My father used to tell me that I am not really American. I should take advantage of the opportunities in the US by getting good grades and earning lots of money, but my ethnicity will always be my primary identification, whether I like it or not.


But when I visited my relatives in South Korea, they marveled that my Korean accent sounded so authentic. I got just as angry as when Americans asked, "Where did you learn how to speak English so good?" The implication was the same: You sound like us, but you're not one of us.


I used to fret about what I'd do if the US and South Korea ever went to war. If I picked the US, would I be thrown into a concentration camp because of my face? If I picked South Korea, would I be rejected because of my citizenship? It was like when my parents, after a huge fight, asked me which parent I'd rather live with. I couldn't pick so I eventually decided they were both shitty for making me choose.


As an adult I have found this in-betweenness useful. It allows me to cherry-pick what I want from each culture. Korean food is mine. But the obsession with plastic surgery? That's Koreans over there. The heterogeneity of my life in New York and the multi-culti rainbow coalition of people I surround myself with? Mine. But the gun nuts and fried butter are all White America.

 

My parents were born in the mid-1950s, right after the end of the Korean War. But, of course, that war never ended. They immigrated to the US in the late 1970s when South Korea was still a military dictatorship and a poor country reliant on American aid. They have now lived in New Jersey for double the number of years they have lived in their ostensible homeland.


In that time, South Korea has become the tenth largest economy in the world while being roughly the size of Indiana. Its popular culture and tech industry have become world-renowned. It handled COVID-19 a hell of a lot better than the US did.


"I've seen it happen," my mother warns. "Korea is a mess. The news only shows what the government tells them to show, and now they're rewriting the history books to say Communism is great and North Korea is not so bad. It's completely backward."


I have no idea what is written in the South Korean history books. I do know that my parents' early lives were defined by the loss of half their country to one of the most repressive Communist states and the systematic slaughter of nearly every Christian in North Korea.


For most of their adult lives, they have held allegiance to a home that has been frozen in that time. A memory. Imagine if in thirty years I tried to draw my childhood home from memory. A fantasy.

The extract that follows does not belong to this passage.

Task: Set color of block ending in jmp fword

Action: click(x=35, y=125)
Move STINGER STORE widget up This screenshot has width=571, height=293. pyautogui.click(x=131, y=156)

As they approach the end of their lives, they cling to Christendom as their true home, one that is perpetually under siege. Religion, empire, virus: all must proliferate completely or face eradication.


 

I had imagined my parents and I were located on separate but neighboring continents. Sometimes the gap between us seemed as vast as an ocean. Sometimes as possible as a strait.


When my father marched alongside White Nationalists in an effort to undermine democracy, I faced a crisis of cartography. The paper map on which I charted my identity turned out to be a globe, and my two homes have overlapped on the other side. My parents and I are on the same continent, somehow still half a world apart.


We are all Korean-Americans who have lived in the US for over thirty years and have been heavily influenced by its culture and ideology. We share both languages; we share neither.